Task:
Reply with one number: the count of lines in the data that hold the string "will".

[Stored records]
· · · · · · ·

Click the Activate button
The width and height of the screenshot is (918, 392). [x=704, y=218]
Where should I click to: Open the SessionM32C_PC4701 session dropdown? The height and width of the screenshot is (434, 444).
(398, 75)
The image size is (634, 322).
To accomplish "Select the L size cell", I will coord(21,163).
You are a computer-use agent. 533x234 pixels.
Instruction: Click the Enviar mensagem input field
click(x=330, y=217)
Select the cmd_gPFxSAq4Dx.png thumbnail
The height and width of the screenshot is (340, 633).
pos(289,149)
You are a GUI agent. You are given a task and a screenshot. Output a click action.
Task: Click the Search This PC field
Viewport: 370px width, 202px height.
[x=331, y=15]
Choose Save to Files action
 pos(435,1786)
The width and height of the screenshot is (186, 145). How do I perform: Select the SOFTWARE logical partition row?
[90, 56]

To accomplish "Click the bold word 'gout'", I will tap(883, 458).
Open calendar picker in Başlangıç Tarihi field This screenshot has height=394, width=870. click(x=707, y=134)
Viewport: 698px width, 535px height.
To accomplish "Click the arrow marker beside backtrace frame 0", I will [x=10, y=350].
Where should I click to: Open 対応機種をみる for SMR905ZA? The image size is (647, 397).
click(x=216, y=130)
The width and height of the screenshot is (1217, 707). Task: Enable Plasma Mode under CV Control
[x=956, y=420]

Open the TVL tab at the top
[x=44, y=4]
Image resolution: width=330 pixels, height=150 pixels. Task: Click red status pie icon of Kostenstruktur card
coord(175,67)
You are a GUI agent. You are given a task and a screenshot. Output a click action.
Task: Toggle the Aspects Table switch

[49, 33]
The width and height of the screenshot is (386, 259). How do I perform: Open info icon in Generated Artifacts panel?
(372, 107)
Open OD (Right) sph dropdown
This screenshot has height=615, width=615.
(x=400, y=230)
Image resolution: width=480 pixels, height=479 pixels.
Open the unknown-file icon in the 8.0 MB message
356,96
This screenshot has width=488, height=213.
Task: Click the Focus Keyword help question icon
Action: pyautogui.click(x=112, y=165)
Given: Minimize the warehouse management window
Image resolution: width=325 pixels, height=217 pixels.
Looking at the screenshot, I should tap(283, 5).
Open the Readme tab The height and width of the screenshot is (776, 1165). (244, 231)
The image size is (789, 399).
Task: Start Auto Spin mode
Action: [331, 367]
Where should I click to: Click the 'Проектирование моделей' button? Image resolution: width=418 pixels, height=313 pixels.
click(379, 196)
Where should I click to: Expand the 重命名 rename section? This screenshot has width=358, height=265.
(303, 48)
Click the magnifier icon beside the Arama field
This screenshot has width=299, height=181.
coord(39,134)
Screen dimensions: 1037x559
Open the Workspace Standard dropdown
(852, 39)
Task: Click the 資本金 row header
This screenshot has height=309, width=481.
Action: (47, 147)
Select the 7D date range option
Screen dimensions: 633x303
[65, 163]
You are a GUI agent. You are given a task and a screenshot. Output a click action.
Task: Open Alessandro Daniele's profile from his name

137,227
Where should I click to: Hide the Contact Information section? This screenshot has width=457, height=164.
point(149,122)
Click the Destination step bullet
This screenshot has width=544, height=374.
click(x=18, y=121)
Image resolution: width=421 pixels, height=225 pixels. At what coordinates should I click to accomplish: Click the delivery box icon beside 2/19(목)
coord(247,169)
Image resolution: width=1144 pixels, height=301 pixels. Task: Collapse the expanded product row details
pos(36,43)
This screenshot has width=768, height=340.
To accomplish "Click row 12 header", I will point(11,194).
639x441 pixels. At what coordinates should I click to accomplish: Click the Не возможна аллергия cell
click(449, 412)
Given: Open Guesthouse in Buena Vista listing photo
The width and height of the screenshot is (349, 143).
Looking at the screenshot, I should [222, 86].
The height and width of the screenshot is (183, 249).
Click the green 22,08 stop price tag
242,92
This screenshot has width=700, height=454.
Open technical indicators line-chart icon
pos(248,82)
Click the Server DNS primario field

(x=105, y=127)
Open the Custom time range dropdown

· · · · · · ·

Completed exercise:
4